Estimating Electricity-Elasticity of GRP for Long-Term Demand Forecasting–Executive Summary
February Data Science Community Meeting
Estimating Electricity-Elasticity of GRP for Long-Term Demand Forecasting
Purpose
February’s Data Science Community Meeting featured Alex Elder, PhD, Data Scientist for The Energy Authority (TEA) speaking about estimating electricity-elasticity of GRP for long-term demand forecasting.
When it comes to long-term forecasting, data science tools are valuable but problem solving patterns differ for different contexts. For instance, historical data from the past twenty or thirty years may not serve as an accurate representation of what the economic environment will be like the in the future. This leads to sampling and stationary issues in long-term forecasting. The goal of this talk is to bridge the gap between regional utilities and macro-economic trends.
Summary
During this presentation, Alex ties electricity elasticity of GRP (gross regional product) to economic growth. The electricity elasticity of GRP is the precent change in electricity consumption in a given region or county that is associated with 1% increase in the economic output. This requires forecasting electricity demand or electrical load to understand changes in consumption.

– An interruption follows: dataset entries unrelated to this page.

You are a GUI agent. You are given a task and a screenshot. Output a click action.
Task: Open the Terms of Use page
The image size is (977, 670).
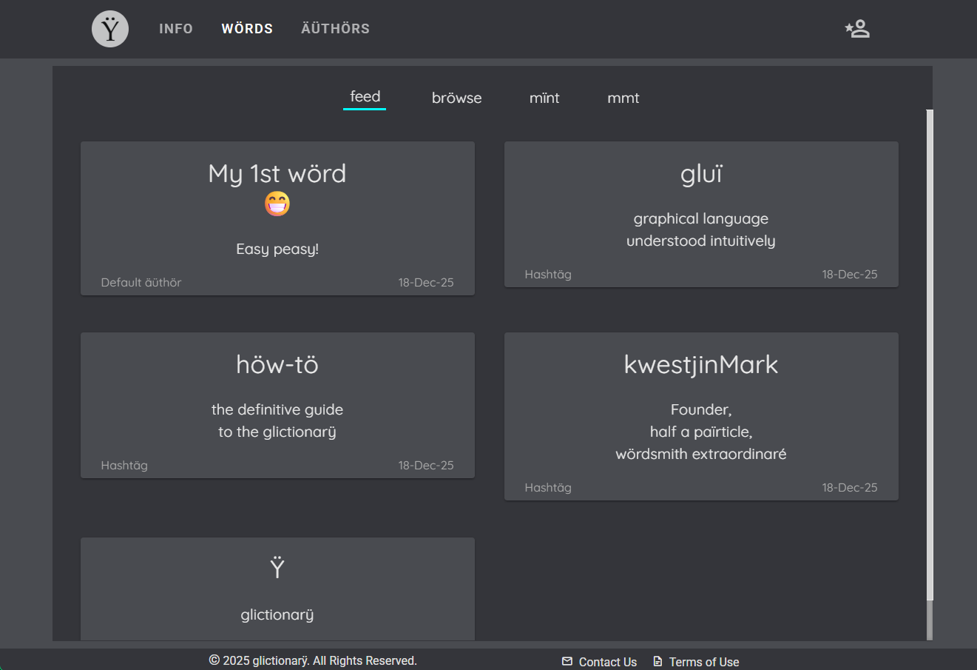click(703, 661)
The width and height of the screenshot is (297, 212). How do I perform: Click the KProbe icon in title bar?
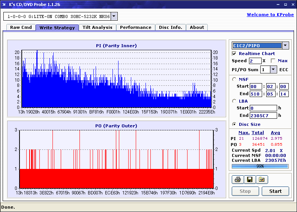(5, 4)
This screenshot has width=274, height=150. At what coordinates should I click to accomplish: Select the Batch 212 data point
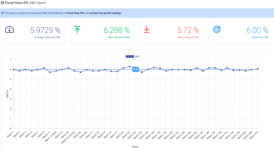258,69
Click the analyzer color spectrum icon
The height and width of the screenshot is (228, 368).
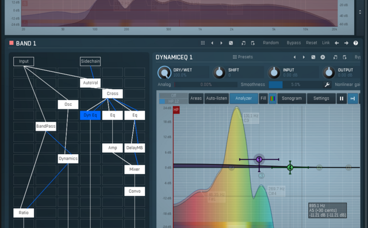[x=273, y=98]
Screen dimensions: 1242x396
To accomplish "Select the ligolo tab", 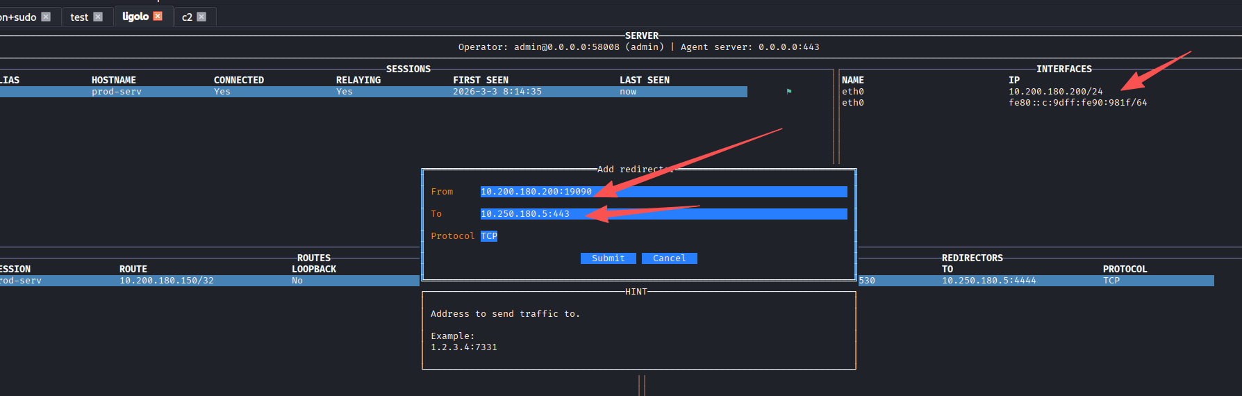I will point(135,16).
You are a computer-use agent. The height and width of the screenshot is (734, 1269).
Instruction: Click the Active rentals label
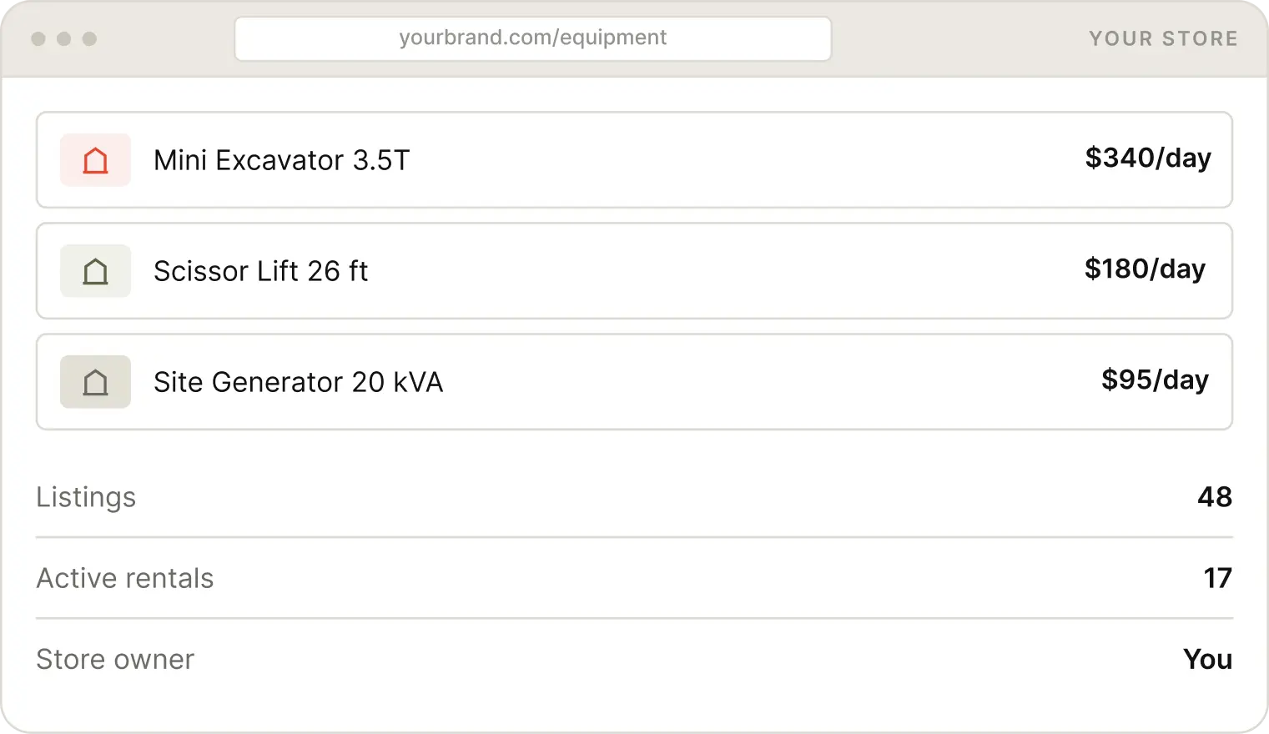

When trying to predict variations in a region’s electricity demand or electrical load over long periods of time, variations in economic output or economic growth will have a larger impact over longer timescales because the economic changes are measurable. The timescales in question are days, years, and decades. Economic drivers increase in importance for longer timescales.
One area that indicates historical data will not accurately represent the future are societal trends that impact how people consume and conserve electricity. These trends substantially change consumption and conservation behavior from what it was in the past. For example, one of these societal trends is electric vehicles (EVs). Regulatory changes over time also invalidate historical data for forecasting.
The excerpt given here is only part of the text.